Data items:
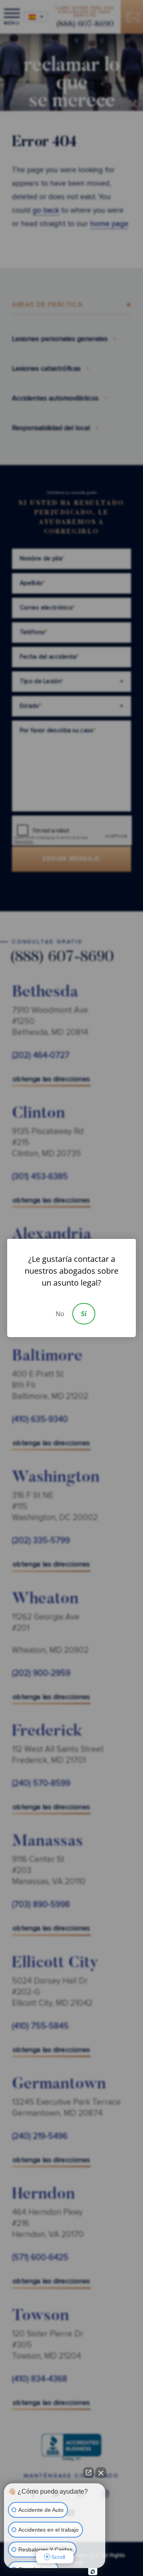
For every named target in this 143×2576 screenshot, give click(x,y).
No (60, 1313)
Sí (84, 1313)
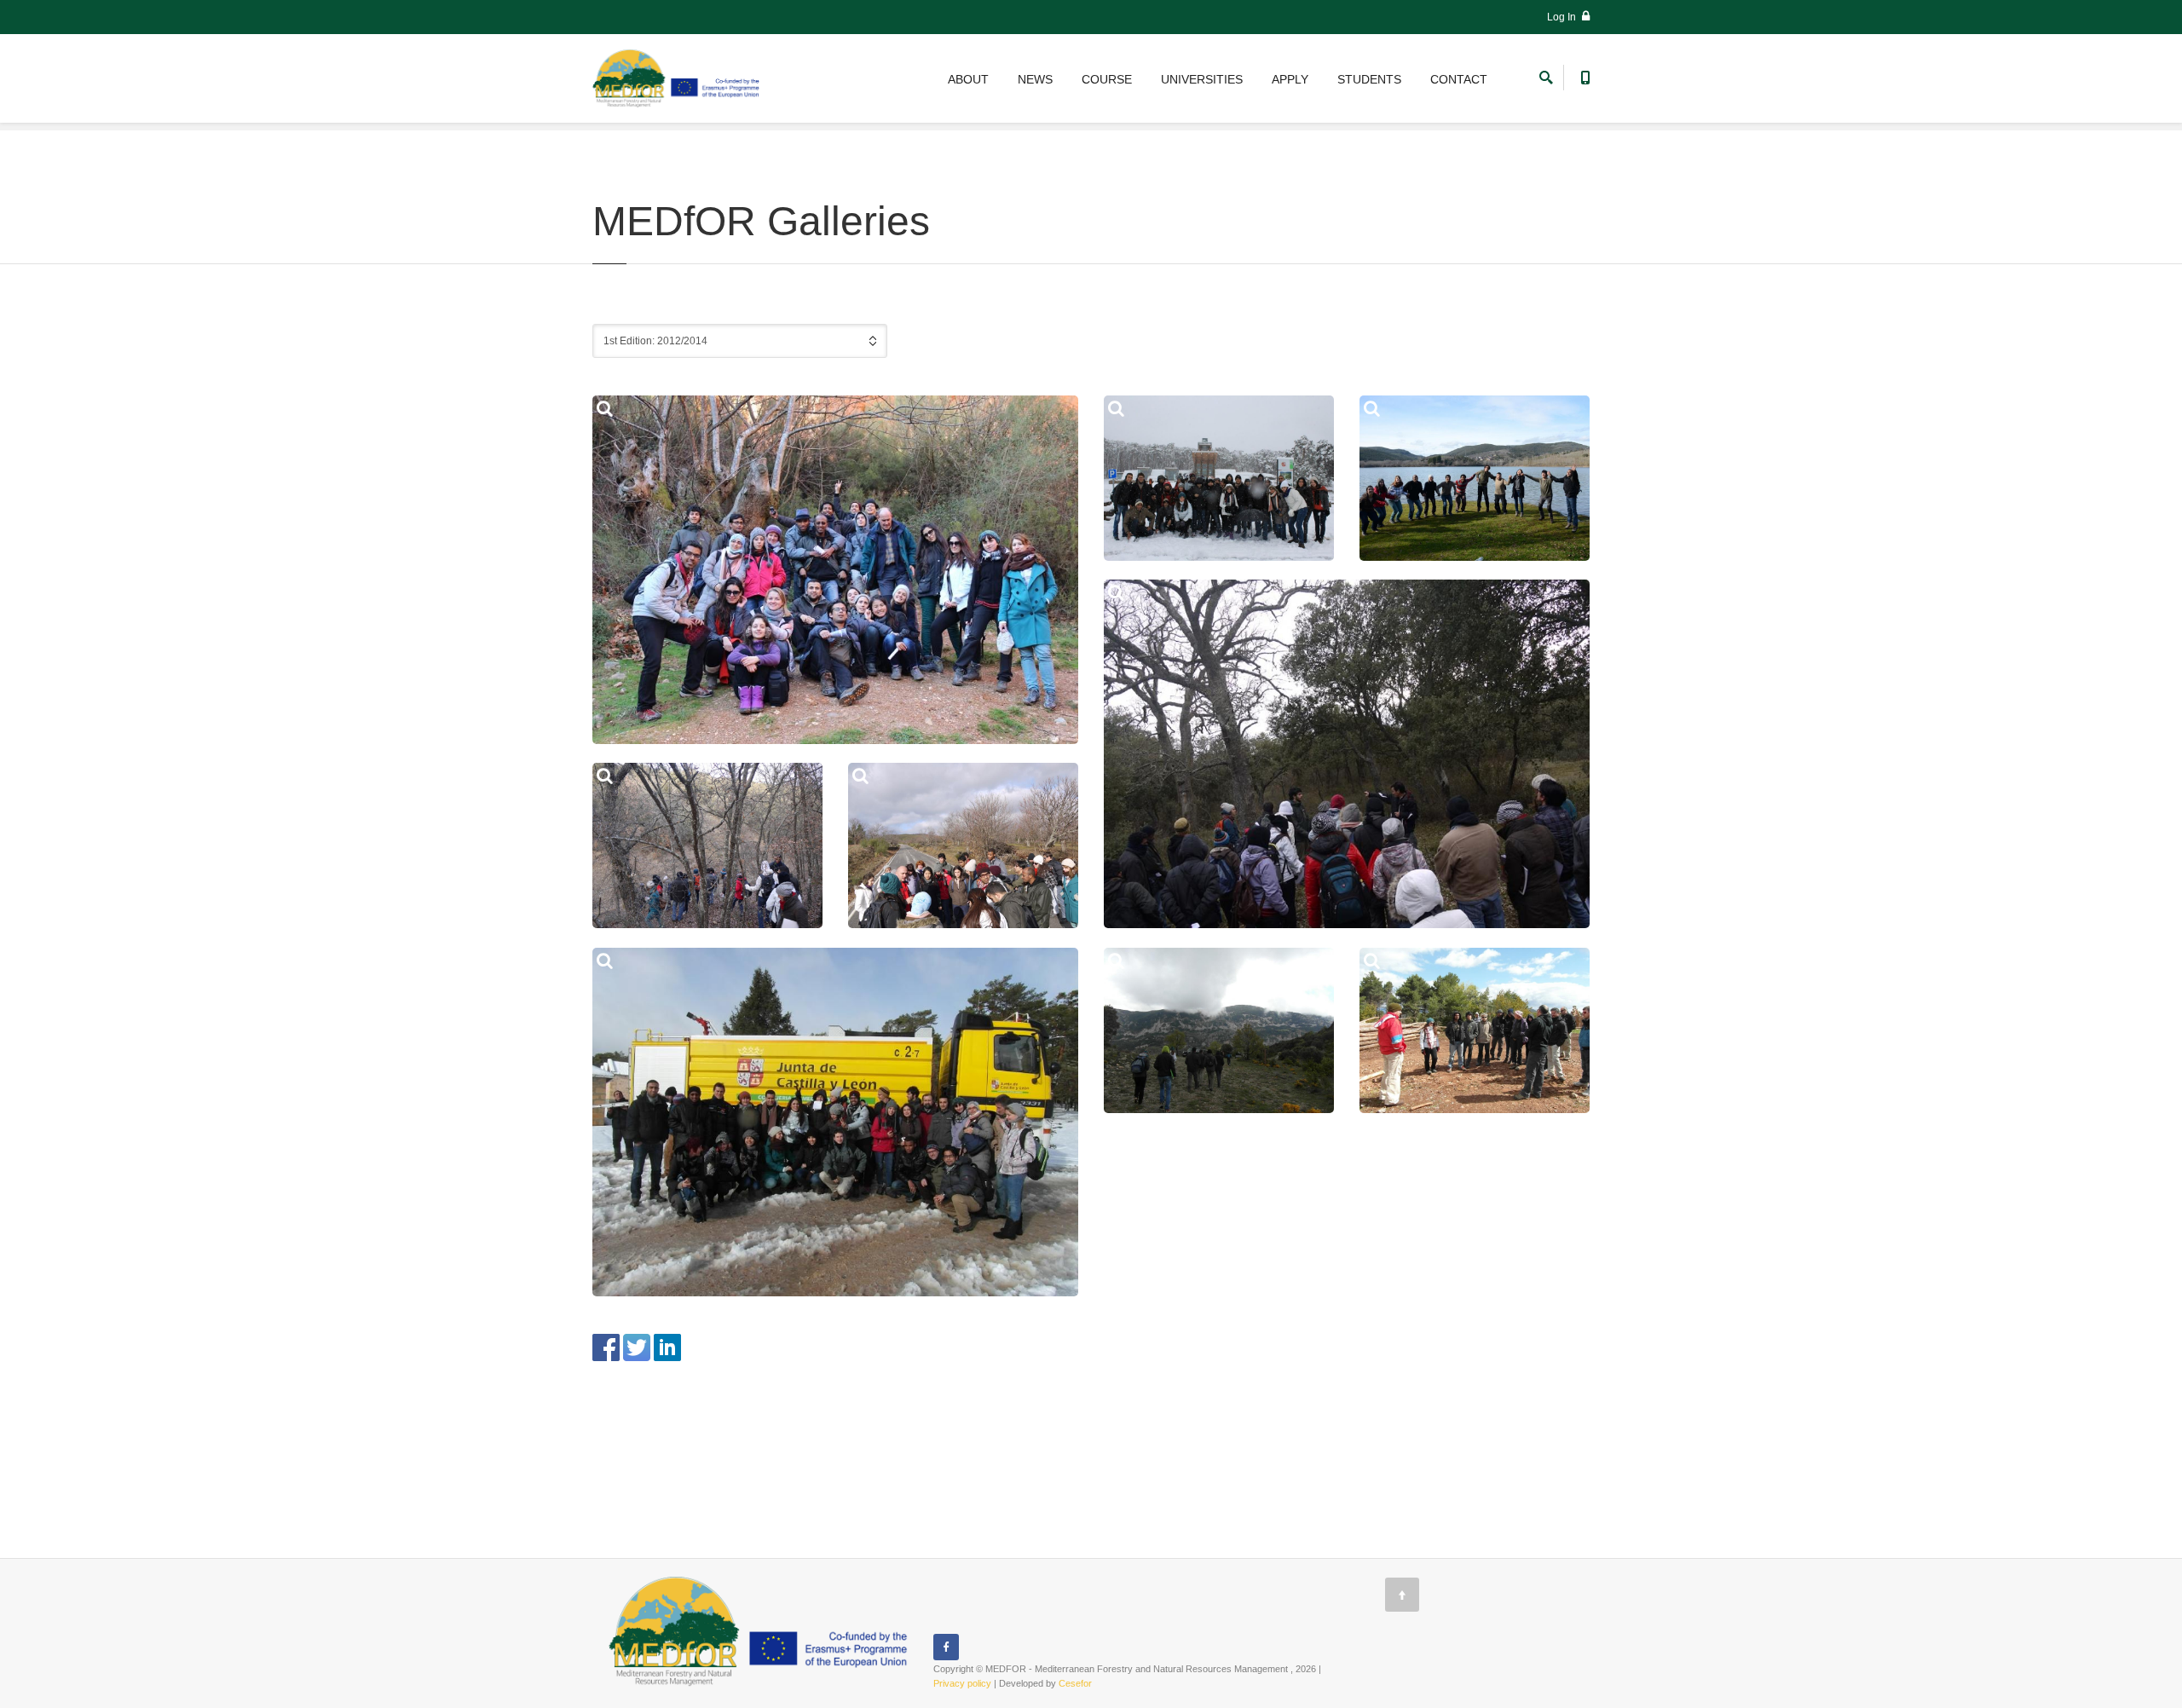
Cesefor (1075, 1683)
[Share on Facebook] (606, 1346)
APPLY (1290, 79)
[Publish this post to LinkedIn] (667, 1346)
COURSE (1107, 79)
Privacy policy (962, 1683)
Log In (1563, 17)
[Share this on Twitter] (636, 1346)
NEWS (1035, 79)
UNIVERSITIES (1202, 79)
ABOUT (968, 79)
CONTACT (1458, 79)
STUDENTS (1369, 79)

> [What you should do]
These entries are to be printed again word for word, except for the pictures.

> [Solution for this task]
For every named target in this 143×2576 screenshot, give click(x,y).
No (60, 1313)
Sí (84, 1313)
Cesefor (1075, 1683)
[Share on Facebook] (606, 1346)
APPLY (1290, 79)
[Publish this post to LinkedIn] (667, 1346)
COURSE (1107, 79)
Privacy policy (962, 1683)
Log In (1563, 17)
[Share this on Twitter] (636, 1346)
NEWS (1035, 79)
UNIVERSITIES (1202, 79)
ABOUT (968, 79)
CONTACT (1458, 79)
STUDENTS (1369, 79)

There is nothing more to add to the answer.